A review of the statistical comparisons sanctioned in Hazelwood bolsters our conclusion that the district court imposed an inappropriately high standard of precision between Agency and Census job categories. The Hazelwood Court was satisfied with data that limited the relevant labor pool to those in the general Census occupational category of secondary school teachers although this data aggregated diverse teaching positions not subdivided on the basis of subject matter taught. Thus, the district court mistakenly relied on Hazel-wood for authority that plaintiffs must provide data comparing the labor market for every combination of skills required in every one of the more than 2,000 Agency jobs at issue. We do not believe a plaintiff is required to prove that each individual in the comparison pool is qualified in every way for a particular Agency position. The objective is to define “a population that closely approximates the characteristics of those who would be likely to apply” and “meet legitimate threshold qualification requirements.” D. Baldus & J. Cole, Statistical Proof of Discrimination 120 (1980) (emphasis supplied). The focus thus should be on whether the Census statistics give us a meaningful estimate of the proportion of women in the labor market reasonably likely to possess the minimum qualifications needed for the Agency jobs in question.

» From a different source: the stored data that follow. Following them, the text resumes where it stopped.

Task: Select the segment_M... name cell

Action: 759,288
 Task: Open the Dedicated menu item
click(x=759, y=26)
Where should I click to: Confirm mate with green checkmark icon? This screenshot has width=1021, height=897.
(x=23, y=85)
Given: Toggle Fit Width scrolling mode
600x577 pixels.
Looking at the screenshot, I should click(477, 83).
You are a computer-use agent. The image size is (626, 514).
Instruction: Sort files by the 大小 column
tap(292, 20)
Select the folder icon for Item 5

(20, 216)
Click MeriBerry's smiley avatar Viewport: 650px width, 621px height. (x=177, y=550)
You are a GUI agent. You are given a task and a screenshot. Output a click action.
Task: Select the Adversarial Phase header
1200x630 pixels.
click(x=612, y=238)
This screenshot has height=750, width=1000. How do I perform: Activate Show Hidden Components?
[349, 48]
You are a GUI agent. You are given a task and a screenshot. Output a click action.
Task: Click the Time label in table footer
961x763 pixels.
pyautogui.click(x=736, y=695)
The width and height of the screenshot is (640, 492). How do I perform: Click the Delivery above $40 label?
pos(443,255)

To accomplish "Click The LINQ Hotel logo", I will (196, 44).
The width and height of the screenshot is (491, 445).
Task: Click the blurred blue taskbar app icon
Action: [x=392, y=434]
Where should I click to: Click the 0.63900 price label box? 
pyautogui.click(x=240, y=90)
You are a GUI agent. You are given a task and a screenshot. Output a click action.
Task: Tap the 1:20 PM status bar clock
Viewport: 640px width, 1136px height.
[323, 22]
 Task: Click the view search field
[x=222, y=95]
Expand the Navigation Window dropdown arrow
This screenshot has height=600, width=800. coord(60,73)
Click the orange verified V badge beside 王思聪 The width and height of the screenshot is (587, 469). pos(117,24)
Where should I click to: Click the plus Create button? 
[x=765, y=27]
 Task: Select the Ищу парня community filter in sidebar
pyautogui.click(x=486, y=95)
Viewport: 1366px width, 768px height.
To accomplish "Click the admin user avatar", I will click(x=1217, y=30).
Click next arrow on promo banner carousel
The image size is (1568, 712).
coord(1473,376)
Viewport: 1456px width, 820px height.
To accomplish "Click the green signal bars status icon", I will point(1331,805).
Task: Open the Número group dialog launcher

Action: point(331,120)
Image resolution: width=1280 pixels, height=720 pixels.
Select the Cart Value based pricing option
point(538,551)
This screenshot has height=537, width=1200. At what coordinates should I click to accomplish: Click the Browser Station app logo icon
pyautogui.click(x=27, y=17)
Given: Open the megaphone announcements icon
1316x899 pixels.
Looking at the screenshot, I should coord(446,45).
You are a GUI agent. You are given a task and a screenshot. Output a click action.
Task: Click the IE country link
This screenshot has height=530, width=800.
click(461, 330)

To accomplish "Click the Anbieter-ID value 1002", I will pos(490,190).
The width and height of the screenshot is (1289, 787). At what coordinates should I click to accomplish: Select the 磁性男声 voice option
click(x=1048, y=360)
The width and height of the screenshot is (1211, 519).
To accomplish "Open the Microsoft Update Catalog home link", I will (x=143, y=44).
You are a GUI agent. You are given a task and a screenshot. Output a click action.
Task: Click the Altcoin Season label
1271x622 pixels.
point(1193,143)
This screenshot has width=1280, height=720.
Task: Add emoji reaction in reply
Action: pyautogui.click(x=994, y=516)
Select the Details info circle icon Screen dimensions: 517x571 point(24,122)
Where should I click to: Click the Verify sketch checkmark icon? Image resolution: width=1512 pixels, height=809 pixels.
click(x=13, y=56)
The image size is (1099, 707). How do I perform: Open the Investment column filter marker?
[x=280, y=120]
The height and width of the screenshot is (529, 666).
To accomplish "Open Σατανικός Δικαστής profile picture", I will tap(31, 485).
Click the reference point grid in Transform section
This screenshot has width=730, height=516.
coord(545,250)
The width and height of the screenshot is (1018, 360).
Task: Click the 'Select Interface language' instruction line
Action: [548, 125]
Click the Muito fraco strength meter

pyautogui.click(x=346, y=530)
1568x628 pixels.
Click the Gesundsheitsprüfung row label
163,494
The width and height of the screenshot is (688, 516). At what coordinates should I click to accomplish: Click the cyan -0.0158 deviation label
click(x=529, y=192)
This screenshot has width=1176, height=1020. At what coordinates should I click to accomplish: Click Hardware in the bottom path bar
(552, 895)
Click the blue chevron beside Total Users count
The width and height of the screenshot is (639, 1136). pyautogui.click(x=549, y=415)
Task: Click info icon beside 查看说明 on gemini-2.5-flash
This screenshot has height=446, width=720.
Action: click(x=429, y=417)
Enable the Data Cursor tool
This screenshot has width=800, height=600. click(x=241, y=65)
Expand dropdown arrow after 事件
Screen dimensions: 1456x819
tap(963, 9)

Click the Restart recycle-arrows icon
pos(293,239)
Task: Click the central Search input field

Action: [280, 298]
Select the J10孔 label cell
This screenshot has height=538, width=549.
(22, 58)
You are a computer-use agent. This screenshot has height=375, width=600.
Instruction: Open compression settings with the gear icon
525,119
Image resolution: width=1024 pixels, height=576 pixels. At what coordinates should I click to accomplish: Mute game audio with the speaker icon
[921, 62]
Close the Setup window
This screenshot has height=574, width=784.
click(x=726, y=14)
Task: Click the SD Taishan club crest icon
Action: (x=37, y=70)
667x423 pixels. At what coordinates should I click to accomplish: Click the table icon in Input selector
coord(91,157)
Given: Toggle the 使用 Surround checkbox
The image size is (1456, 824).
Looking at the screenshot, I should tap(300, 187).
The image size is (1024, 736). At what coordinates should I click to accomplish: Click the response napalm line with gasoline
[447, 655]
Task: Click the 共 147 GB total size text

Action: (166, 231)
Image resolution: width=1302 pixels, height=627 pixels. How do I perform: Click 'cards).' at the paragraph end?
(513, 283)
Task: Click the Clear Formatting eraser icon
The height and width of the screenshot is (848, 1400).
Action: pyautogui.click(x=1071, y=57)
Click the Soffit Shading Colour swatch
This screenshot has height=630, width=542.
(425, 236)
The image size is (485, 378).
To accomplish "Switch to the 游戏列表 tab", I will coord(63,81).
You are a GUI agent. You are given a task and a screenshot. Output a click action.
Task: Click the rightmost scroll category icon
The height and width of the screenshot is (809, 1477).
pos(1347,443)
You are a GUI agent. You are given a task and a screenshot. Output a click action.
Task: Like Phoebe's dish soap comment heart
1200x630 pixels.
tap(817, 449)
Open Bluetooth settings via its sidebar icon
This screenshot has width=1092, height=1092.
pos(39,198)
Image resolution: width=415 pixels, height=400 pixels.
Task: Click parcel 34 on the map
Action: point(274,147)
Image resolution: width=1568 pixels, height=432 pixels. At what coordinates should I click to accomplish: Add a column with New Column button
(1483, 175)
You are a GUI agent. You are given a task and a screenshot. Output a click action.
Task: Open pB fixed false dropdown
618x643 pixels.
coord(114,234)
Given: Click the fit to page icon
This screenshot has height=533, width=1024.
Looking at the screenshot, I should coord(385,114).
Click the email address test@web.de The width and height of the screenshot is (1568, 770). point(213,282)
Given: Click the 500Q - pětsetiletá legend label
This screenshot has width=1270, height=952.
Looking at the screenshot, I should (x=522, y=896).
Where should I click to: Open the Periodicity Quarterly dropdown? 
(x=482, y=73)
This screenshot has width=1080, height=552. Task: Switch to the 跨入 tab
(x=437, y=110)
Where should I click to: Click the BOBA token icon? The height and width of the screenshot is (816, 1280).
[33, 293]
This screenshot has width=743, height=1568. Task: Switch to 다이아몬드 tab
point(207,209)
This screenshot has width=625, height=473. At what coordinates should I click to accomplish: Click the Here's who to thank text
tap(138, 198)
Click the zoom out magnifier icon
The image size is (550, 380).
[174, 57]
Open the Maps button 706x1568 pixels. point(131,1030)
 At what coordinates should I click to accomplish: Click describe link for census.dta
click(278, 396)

We agree with the district court that the ICA positions at issue are properly treated differently from the bulk of federal government jobs which are generally professional, administrative and managerial positions for which no differentiated training or educational standards are imposed as minimal qualifications. And we agree as well that the test was not met in a case like Valentino, where the statistics “did not group employees by job category,” 674 F.2d at 70, nor “hone in on the wide variety of minimum objective qualifications required of applicants for the diverse .. . positions” at issue. Id. at 61. In Valentino, where discrimination in promotion was charged, it would indeed have been “irrational to assume ‘equal qualifications’ to fill engineering or secretarial vacancies,” as the plaintiffs urged, simply because employees were “educated the same number of years and employed by the government for the same length of time.” Id. at 71. See also Metrocare v. WMATA, 679 F.2d at 930 (no showing that “persons now holding secretarial or clerical jobs are qualified for [promotion to] managerial positions”). The data in this case, however, did hone in on the basic technical skills — “the minimum objective qualifications,” Valentino v. USPS, 674 F.2d at 68 (quoting Davis v. Calif ano, 613 F.2d at 964)—prerequisite to employment in particular Agency occupational categories. The expert testimony reveals the comparisons of Agency and Census occupational categories [382]*382were based on common job requirements and were accomplished in some instances with much greater precision than in Hazel-wood. It should be noted again that in Hazelwood the comparison pool included public school teachers whether they taught, for example, natural science or a foreign language.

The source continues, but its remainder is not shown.